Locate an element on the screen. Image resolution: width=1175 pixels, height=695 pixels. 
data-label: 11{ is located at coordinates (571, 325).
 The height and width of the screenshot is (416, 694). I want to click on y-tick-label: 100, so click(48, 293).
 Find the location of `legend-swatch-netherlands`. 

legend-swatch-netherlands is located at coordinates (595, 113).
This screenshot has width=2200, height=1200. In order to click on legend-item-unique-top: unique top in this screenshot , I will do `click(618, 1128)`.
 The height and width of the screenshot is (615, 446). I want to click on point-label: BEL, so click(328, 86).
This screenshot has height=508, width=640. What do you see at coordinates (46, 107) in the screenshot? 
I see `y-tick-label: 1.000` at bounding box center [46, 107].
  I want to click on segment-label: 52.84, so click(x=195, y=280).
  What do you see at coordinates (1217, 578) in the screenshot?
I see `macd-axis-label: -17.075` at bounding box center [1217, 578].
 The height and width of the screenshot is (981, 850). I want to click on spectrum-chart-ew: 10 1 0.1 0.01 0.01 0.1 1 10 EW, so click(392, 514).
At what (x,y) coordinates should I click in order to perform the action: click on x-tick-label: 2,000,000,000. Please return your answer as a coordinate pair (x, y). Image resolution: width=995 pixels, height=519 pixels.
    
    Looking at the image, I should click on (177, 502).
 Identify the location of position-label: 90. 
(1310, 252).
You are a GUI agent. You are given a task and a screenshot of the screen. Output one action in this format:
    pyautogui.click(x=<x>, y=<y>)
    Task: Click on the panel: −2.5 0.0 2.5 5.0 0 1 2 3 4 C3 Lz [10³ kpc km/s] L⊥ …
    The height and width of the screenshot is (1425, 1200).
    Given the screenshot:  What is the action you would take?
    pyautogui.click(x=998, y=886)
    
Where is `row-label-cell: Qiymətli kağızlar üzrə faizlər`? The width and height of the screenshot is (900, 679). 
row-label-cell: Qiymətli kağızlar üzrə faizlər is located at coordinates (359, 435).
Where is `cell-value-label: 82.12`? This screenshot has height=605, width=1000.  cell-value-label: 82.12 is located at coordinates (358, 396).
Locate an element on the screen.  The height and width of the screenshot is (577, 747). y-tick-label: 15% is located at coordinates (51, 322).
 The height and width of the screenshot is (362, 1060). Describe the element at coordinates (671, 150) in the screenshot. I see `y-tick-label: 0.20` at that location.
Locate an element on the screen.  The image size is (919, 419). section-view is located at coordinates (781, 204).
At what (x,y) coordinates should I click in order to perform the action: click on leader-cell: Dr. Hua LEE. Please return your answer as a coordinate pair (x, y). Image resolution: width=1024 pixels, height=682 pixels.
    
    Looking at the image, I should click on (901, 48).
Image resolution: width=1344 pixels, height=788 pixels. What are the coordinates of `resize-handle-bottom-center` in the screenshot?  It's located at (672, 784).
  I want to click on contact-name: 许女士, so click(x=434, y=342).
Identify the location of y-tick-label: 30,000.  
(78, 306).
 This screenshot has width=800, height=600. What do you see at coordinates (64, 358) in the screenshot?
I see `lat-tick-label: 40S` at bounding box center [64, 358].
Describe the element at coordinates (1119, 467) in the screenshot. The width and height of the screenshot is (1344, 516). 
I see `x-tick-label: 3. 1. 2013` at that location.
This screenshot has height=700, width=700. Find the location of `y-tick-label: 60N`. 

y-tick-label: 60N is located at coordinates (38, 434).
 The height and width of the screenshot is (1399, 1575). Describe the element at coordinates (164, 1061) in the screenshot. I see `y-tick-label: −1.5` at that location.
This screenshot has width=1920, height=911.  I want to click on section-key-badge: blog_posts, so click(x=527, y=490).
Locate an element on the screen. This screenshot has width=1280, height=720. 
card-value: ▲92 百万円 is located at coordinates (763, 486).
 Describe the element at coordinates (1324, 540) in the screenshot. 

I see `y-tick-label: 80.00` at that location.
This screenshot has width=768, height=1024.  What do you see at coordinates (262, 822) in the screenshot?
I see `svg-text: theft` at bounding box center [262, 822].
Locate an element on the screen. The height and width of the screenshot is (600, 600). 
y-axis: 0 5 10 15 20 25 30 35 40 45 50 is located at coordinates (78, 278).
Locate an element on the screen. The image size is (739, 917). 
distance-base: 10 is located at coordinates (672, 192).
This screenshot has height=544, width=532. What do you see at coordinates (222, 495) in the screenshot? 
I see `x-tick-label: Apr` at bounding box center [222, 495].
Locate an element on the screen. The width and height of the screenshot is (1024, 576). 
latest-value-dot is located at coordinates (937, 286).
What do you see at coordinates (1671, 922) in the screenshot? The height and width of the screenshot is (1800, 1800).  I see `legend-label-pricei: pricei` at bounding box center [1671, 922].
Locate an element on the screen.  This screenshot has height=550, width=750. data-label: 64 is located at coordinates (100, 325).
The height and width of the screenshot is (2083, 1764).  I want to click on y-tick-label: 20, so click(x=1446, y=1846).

◇ ◇ ◇ ◇ ◇ ◇ ◇

> _Goal of the exercise_:
Repeat all of the entries above word for word, keeping every line as it appears.

> _Exercise result_:
Locate an element on the screen. Image resolution: width=1175 pixels, height=695 pixels. 
data-label: 11{ is located at coordinates (571, 325).
 The height and width of the screenshot is (416, 694). I want to click on y-tick-label: 100, so click(48, 293).
 Find the location of `legend-swatch-netherlands`. 

legend-swatch-netherlands is located at coordinates (595, 113).
This screenshot has width=2200, height=1200. In order to click on legend-item-unique-top: unique top in this screenshot , I will do `click(618, 1128)`.
 The height and width of the screenshot is (615, 446). I want to click on point-label: BEL, so click(328, 86).
This screenshot has height=508, width=640. What do you see at coordinates (46, 107) in the screenshot? 
I see `y-tick-label: 1.000` at bounding box center [46, 107].
  I want to click on segment-label: 52.84, so click(x=195, y=280).
  What do you see at coordinates (1217, 578) in the screenshot?
I see `macd-axis-label: -17.075` at bounding box center [1217, 578].
 The height and width of the screenshot is (981, 850). I want to click on spectrum-chart-ew: 10 1 0.1 0.01 0.01 0.1 1 10 EW, so click(392, 514).
At what (x,y) coordinates should I click in order to perform the action: click on x-tick-label: 2,000,000,000. Please return your answer as a coordinate pair (x, y). Image resolution: width=995 pixels, height=519 pixels.
    
    Looking at the image, I should click on (177, 502).
 Identify the location of position-label: 90. 
(1310, 252).
You are a GUI agent. You are given a task and a screenshot of the screen. Output one action in this format:
    pyautogui.click(x=<x>, y=<y>)
    Task: Click on the panel: −2.5 0.0 2.5 5.0 0 1 2 3 4 C3 Lz [10³ kpc km/s] L⊥ …
    The height and width of the screenshot is (1425, 1200).
    Given the screenshot:  What is the action you would take?
    pyautogui.click(x=998, y=886)
    
Where is `row-label-cell: Qiymətli kağızlar üzrə faizlər`? The width and height of the screenshot is (900, 679). 
row-label-cell: Qiymətli kağızlar üzrə faizlər is located at coordinates (359, 435).
Where is `cell-value-label: 82.12`? This screenshot has height=605, width=1000.  cell-value-label: 82.12 is located at coordinates (358, 396).
Locate an element on the screen.  The height and width of the screenshot is (577, 747). y-tick-label: 15% is located at coordinates (51, 322).
 The height and width of the screenshot is (362, 1060). Describe the element at coordinates (671, 150) in the screenshot. I see `y-tick-label: 0.20` at that location.
Locate an element on the screen.  The image size is (919, 419). section-view is located at coordinates (781, 204).
At what (x,y) coordinates should I click in order to perform the action: click on leader-cell: Dr. Hua LEE. Please return your answer as a coordinate pair (x, y). Image resolution: width=1024 pixels, height=682 pixels.
    
    Looking at the image, I should click on (901, 48).
Image resolution: width=1344 pixels, height=788 pixels. What are the coordinates of `resize-handle-bottom-center` in the screenshot?  It's located at (672, 784).
  I want to click on contact-name: 许女士, so click(x=434, y=342).
Identify the location of y-tick-label: 30,000.  
(78, 306).
 This screenshot has width=800, height=600. What do you see at coordinates (64, 358) in the screenshot?
I see `lat-tick-label: 40S` at bounding box center [64, 358].
Describe the element at coordinates (1119, 467) in the screenshot. The width and height of the screenshot is (1344, 516). 
I see `x-tick-label: 3. 1. 2013` at that location.
This screenshot has height=700, width=700. Find the location of `y-tick-label: 60N`. 

y-tick-label: 60N is located at coordinates (38, 434).
 The height and width of the screenshot is (1399, 1575). Describe the element at coordinates (164, 1061) in the screenshot. I see `y-tick-label: −1.5` at that location.
This screenshot has width=1920, height=911.  I want to click on section-key-badge: blog_posts, so click(x=527, y=490).
Locate an element on the screen. This screenshot has width=1280, height=720. 
card-value: ▲92 百万円 is located at coordinates (763, 486).
 Describe the element at coordinates (1324, 540) in the screenshot. 

I see `y-tick-label: 80.00` at that location.
This screenshot has width=768, height=1024.  What do you see at coordinates (262, 822) in the screenshot?
I see `svg-text: theft` at bounding box center [262, 822].
Locate an element on the screen. The height and width of the screenshot is (600, 600). 
y-axis: 0 5 10 15 20 25 30 35 40 45 50 is located at coordinates (78, 278).
Locate an element on the screen. The image size is (739, 917). 
distance-base: 10 is located at coordinates (672, 192).
This screenshot has height=544, width=532. What do you see at coordinates (222, 495) in the screenshot? 
I see `x-tick-label: Apr` at bounding box center [222, 495].
Locate an element on the screen. The width and height of the screenshot is (1024, 576). 
latest-value-dot is located at coordinates (937, 286).
What do you see at coordinates (1671, 922) in the screenshot? The height and width of the screenshot is (1800, 1800).  I see `legend-label-pricei: pricei` at bounding box center [1671, 922].
Locate an element on the screen.  This screenshot has height=550, width=750. data-label: 64 is located at coordinates (100, 325).
The height and width of the screenshot is (2083, 1764).  I want to click on y-tick-label: 20, so click(x=1446, y=1846).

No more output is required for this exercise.